• **RECORDS FOR THE TASK**
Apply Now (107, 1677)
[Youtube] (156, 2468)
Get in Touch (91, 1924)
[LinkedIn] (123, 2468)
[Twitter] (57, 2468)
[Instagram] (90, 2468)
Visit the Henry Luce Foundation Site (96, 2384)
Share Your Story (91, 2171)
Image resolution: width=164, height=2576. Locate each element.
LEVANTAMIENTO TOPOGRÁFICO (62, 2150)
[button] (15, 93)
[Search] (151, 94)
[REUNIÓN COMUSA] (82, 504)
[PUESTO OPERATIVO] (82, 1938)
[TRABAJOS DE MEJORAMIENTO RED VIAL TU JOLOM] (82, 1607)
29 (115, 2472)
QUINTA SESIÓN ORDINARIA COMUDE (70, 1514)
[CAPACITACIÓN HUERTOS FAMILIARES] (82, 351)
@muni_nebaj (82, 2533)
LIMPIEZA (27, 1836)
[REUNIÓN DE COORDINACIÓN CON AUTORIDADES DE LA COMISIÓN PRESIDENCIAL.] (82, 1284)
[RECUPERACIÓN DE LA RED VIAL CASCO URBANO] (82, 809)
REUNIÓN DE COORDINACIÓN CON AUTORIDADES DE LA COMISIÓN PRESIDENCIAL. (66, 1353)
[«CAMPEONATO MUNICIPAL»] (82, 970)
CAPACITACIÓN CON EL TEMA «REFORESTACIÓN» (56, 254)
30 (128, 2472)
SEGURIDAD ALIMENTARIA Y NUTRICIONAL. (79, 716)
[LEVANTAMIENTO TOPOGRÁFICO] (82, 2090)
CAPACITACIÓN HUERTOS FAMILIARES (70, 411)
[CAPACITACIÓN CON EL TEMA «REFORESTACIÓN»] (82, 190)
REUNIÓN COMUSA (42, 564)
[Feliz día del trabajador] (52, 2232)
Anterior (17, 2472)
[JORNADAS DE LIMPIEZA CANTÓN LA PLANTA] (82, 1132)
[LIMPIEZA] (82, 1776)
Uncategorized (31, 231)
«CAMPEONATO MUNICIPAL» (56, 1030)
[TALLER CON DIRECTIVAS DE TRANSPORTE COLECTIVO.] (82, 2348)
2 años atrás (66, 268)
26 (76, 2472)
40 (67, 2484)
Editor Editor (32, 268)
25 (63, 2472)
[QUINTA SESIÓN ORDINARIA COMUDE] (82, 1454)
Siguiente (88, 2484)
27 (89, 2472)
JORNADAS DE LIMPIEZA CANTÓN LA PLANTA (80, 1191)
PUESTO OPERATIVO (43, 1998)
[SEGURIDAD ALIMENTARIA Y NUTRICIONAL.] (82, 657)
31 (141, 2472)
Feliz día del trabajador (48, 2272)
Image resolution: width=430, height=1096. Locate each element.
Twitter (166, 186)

• **EXERCISE**
For each line above that contains the word "element", make a copy.

• **OUTPUT BELOW**
Image resolution: width=164, height=2576. Locate each element.
Image resolution: width=430, height=1096. Locate each element.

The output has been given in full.